__WRITTEN EXERCISE 1__: In the commentary on Kansas City news coverage, rewrite the section starting at "Oh, how hard" and ending at "hard on Tuesday.", with "The Star" changed to "The Kansas City Star".
__WRITTEN EXERCISE 2__: List the cable news channels named in the commentary on Kansas City news coverage.

__SUPPLIED TEXT__:
——

Oh, how hard it is for the average Kansas City area newspaper reader to stay fully informed! The respective front pages of The Star and The New York Times brought that fact home very hard on Tuesday.
I suppose that if you have all day to sit around and watch CNN, MSNBC and Fox News Channel — and have the patience to wait out the advertisements for the stories that always seem to be coming “right after the break” — then you can stay fairly well-informed by watching the tube. And, of course, you can follow national and international developments on any number of Web sites….But if you rely on The Star (and, by extension, kansascity.com) for your news, you have a problem.
The problem is that The Star does a good job covering local stories — both breaking and enterprise (non-breaking) — but it no longer has a big enough “news hole” to provide adequate national and international coverage, and it places too high a premium on local news. Consider The Star’s Tuesday cover, which contained four stories, all written by Star staff members. The centerpiece was an interesting story about some towns in central Kansas that have had trouble giving away land for housing development. Another — a heartbreaker — followed up on Saturday’s U.S. 71 and Gregory crash that killed a 12-year-old boy. A third story, an expose of sorts, told how consumers are getting the shaft when buying underweight packages of frozen fish. The fourth story, the only one with a national perspective, previewed Friday’s national employment report.

——

__COLLECTED MATERIAL__:
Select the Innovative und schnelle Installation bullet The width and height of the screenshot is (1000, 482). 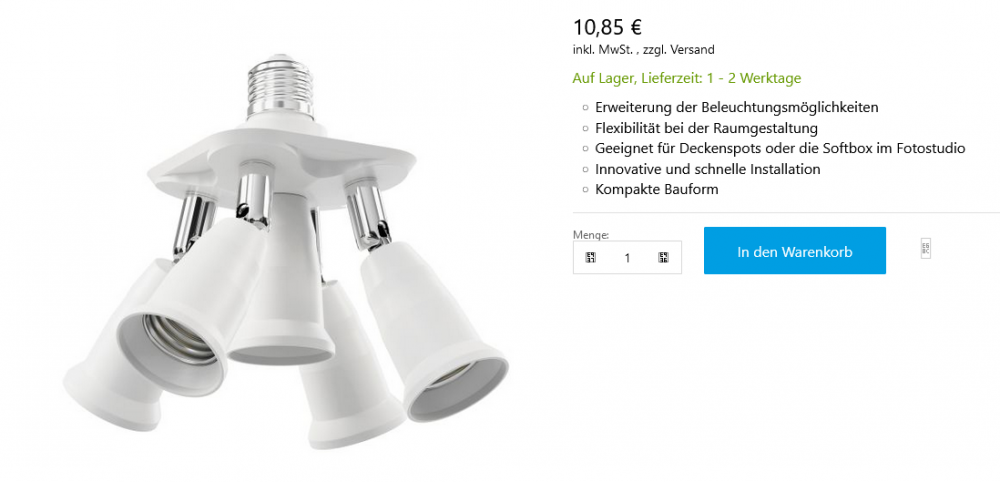[x=708, y=170]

——

__WORKED SOLUTION 1__:
Oh, how hard it is for the average Kansas City area newspaper reader to stay fully informed! The respective front pages of The Kansas City Star and The New York Times brought that fact home very hard on Tuesday.

__WORKED SOLUTION 2__: CNN, MSNBC, Fox News Channel